> Brano scelto:
────────────────

Riscoprire dinamichesolidali tra carismi
Questo – è stato detto – è un tema generatore di un futuro sul quale soprattutto Ordini e Congregazioni devono investire.
Per ogni forma di vita evangelica oggi si può dire che per essere figura di Chiesa nel suo insieme, dovrà crescere secondo modelli relazionali e partecipativi che manifestino la forma di Chiesa sinodale, inclusiva, per poter apprendere permanentemente gli uni dagli altri.
In quanto Ordini e Congregazioni, veniamo però dal tempo in cui si pensava che la propria identità si rafforzasse accentuando la separazione piuttosto che la complementarietà, concetto che ha contribuito non soltanto al distacco dai laici ma anche dalle altre forme di vita consacrata trincerandosi dietro l’esaltazione delle differenze che si manifestano per molti versi artificiose. È così che siamo al punto che ogni carisma fatica a dare ragione di se stesso a partire da sé. È l’attuale situazione di mondo interdipendente a sollecitare il ripensamento creativo circa il modello relazionale di ogni carisma, diversamente ci si consegna a un inevitabile destino di estraneità. Non è un caso che le società più dinamiche – non solo economicamente – siano quelle più aperte allo scambio con le altre. Questo viene a dire che oggi nessuno basta a se stesso e che i mondi che non scommettono sullo scambio, in tempo di spaesamento, continuando a ricercare ancoraggi soltanto nella perimetrazione dei propri spazi, non approderanno all’altra riva.
In questo tempo difficile ma pure fecondo e come tale appassionante – è stato più volte detto nel convegno – c’è ancora possibilità e spazio per un convenire inter-carismatico attorno a tavoli “virtuali” che si propongano di cambiare punto da cui guardare le cose. Per riformulare i paradigmi costitutivi della vita religiosa; per creare una cultura condivisa in funzione di un patrimonio comune, serve un convenire riflessivo di persone “pensanti”, dotate di intelligenza non solo manualistica, rappresentative di un buon numero di Istituti, che sappiano interpretare la nuova stagione ecclesiale e sociale, non fermandosi a «conoscenze conosciute» ma capaci di transitare a nuovi mondi possibili.

────────────────

> Dettagli del compito: Secondo il brano sui carismi, quali società sono le più dinamiche? I record non hanno niente a che vedere con il brano.

> Dati forniti:
────────────────

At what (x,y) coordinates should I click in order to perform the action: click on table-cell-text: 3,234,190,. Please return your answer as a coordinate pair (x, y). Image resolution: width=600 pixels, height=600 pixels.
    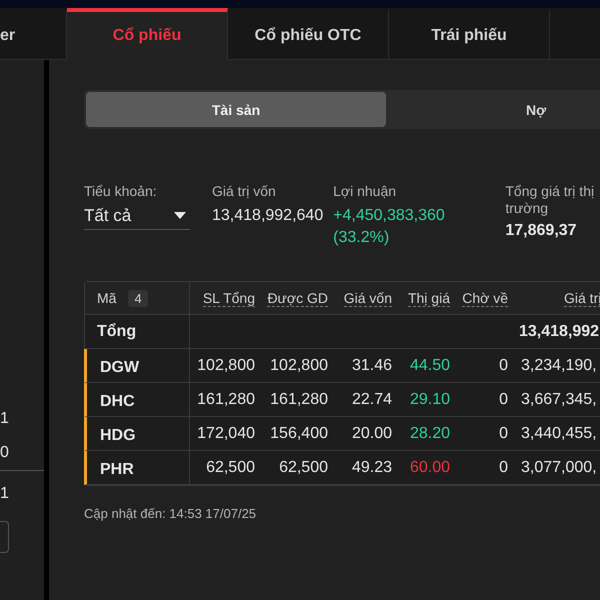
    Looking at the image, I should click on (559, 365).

────────────────

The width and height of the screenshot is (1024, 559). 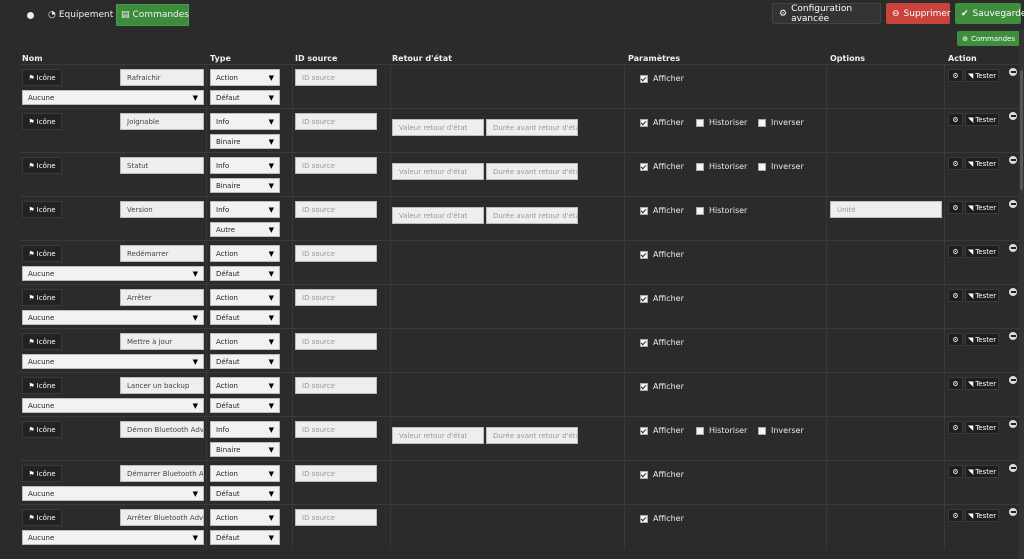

────────────────

> Risposta al compito: Quelle più aperte allo scambio con le altre.